Worth Hamilton Weller, an American herpetologist, discovered the new species during his sophomore/junior high school summer vacation in 1931.

This species is currently threatened by population fragmentation, habitat degradation and loss.

==Description==
Weller's salamander has 16 coastal or costal grooves with light dorsal markings. The markings are usually dark gold in color with a metallic sheen. These are smaller salamanders, like most plethodontids, and have a slender body. They have 17 trunk vertebrae, which makes them the shortest of the eastern small plethodontids, and two to seven vomerin teeth that are located in series. These salamanders also have webbed toes. Males and females have differing visible genitalia for sex differentiation.
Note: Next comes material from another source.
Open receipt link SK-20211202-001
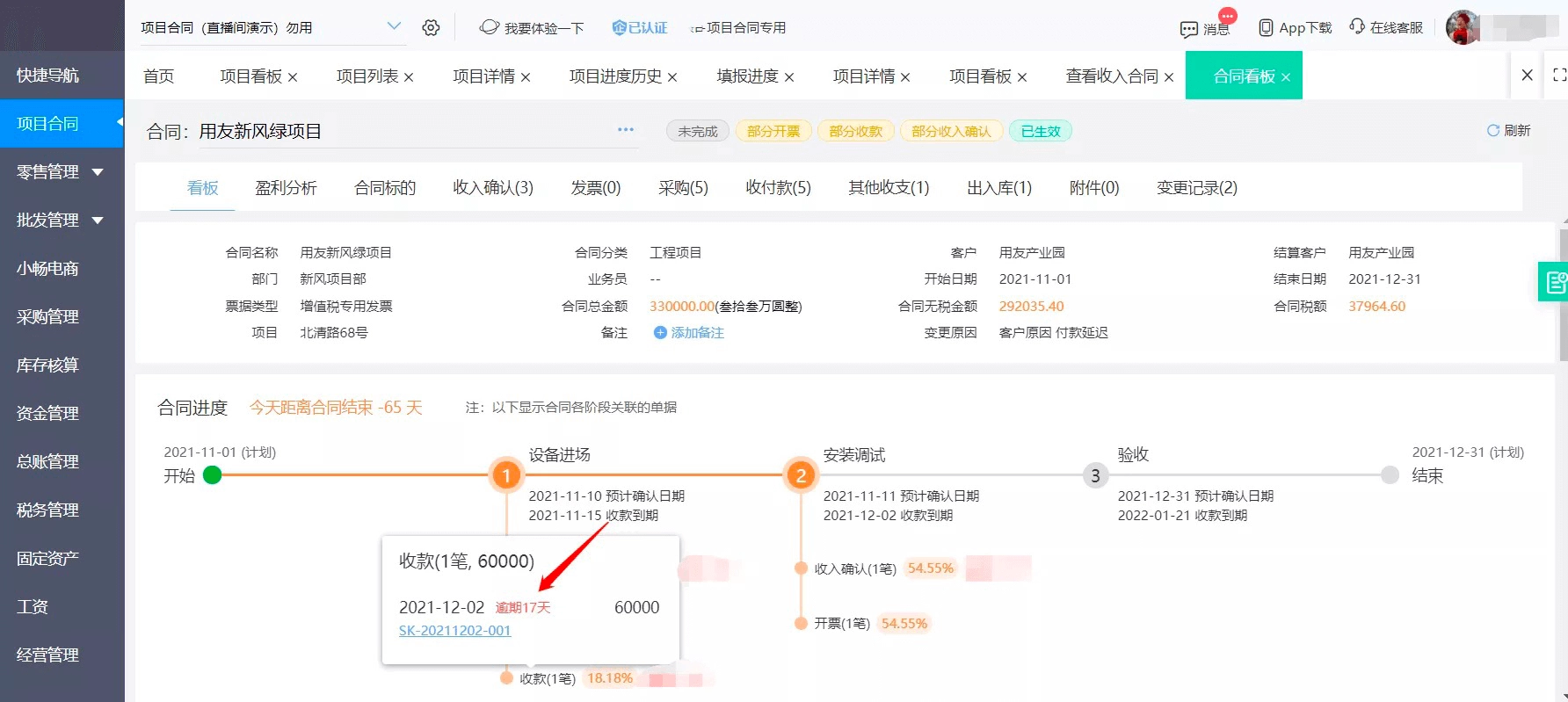The height and width of the screenshot is (702, 1568). 454,630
Females have a simple slit, while males have a cloacal gland and papillae in the vent.

==Diet==
They are insectivores that feed on insects, including pseudoscorpions, orb-weaver spiders, ticks and mites, springtails, true bugs, butterflies and moths, flies, and beetles.

==Defense==
Like other plethodontids, Weller's salamander produces a noxious skin secretion when threatened and sometimes goes immobile to convince a predator that the individual is already dead.

==Habitat==
This species of plethodon salamander is a high-altitude species found in the southern Blue Ridge Mountains. Their range includes northwest North Carolina and portions of Tennessee and Virginia into which the mountains extend. However, these salamanders are restricted to a few counties in the mentioned states. The counties include Johnson and Unicoi Counties in Tennessee and Yancey County in North Carolina. The salamanders inhabit mountain areas, including Mt. Rodgers and the Whitetop Mountains in southwest Virginia, as well as the Unaka Mountain ridges in northeastern Tennessee and eastern North Carolina. These plethodons are found mainly in the highland areas around this mountain ridge.
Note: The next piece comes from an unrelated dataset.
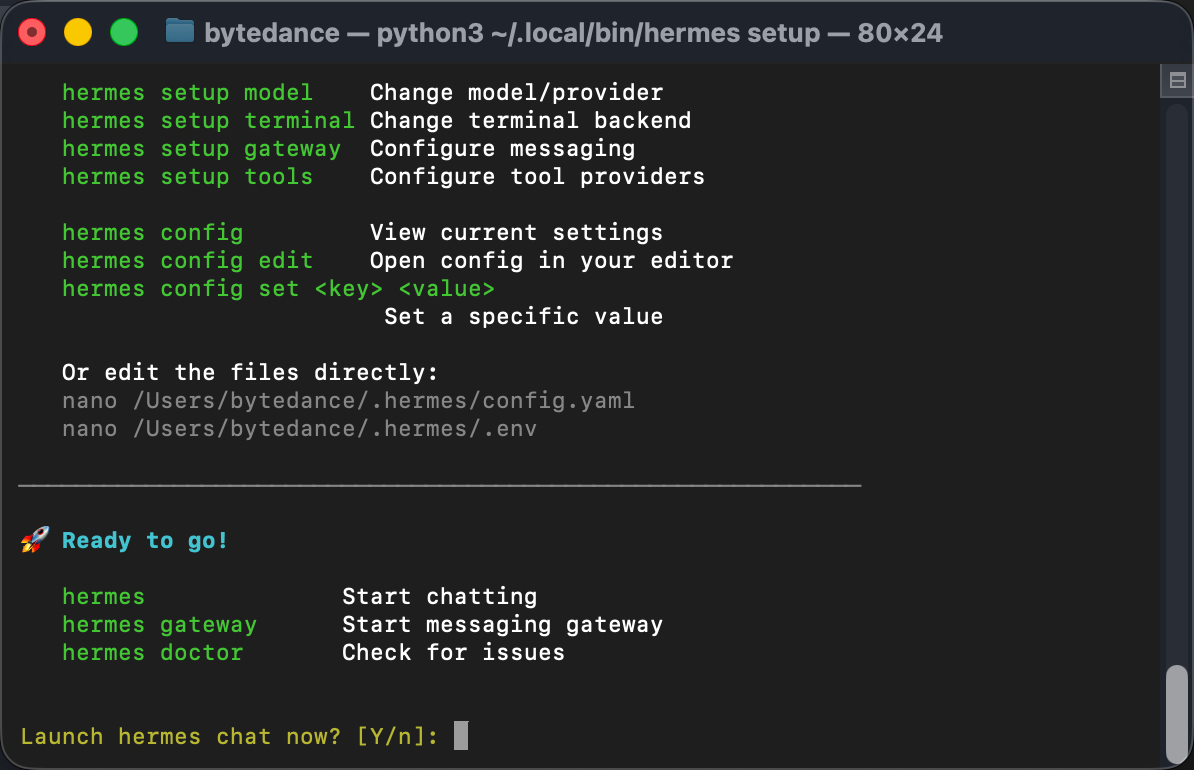Click the rocket emoji beside Ready to go
Viewport: 1194px width, 770px height.
pyautogui.click(x=35, y=541)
They inhabit spruce and birch forests that are heavily shaded. Some individuals were found in upper-level hardwood forests. The salamanders prefer habitats with cooler temperatures. These salamanders are generally found under logs, stones, and flat rocks in their preferred habitats.

==Reproduction==
Weller's salamanders breed during the spring and fall. Courtship behaviors have been observed in captivity in October and April. The females are reproductively mature at 35 mm in length and tend to be older than 3 years when they become mature. The males can breed around 30 mm long at about 2–3 years old. The females lay eggs in clutches of four to 11 eggs in tight clusters suspended by a stalk. These nests are found under the moss mats that cover conifer logs. The eggs are seen between mid-August to September and are between 2.6 and 6.5 mm in diameter. The offspring show direct development with little to no evidence of gills being visible once the egg has hatched. Some evidence indicates the females brood or guard the eggs. The females found at these nests were undernourished, which indicates they do not feed during their time guarding the eggs. The eggs laid by the females are dark in color due to pigmentation by melanophores.

==Conservation==
Larger populations of these salamanders appear to be stable. The populations are found on Grandfather Mountain and Rodgers Mountain. North Carolina and Virginia populations are believed to be declining. The current populations are isolated from each other, causing fragmentation to become a threat to these populations. The high altitude of the habitat helps protect the populations to some degree. Much of the salamander's range on Mount Rodgers is a national recreation area, and most of the land within the park is protected. The area around Grandfather Mountain is privately owned, but seems to be under stable protection. The populations of these salamanders are very isolated and the small number of individuals in each population makes those populations susceptible to extinction due to catastrophic events such as fires or more habitat degradation.

The major threat to this species is habitat degradation and loss, mainly due to development and logging practices.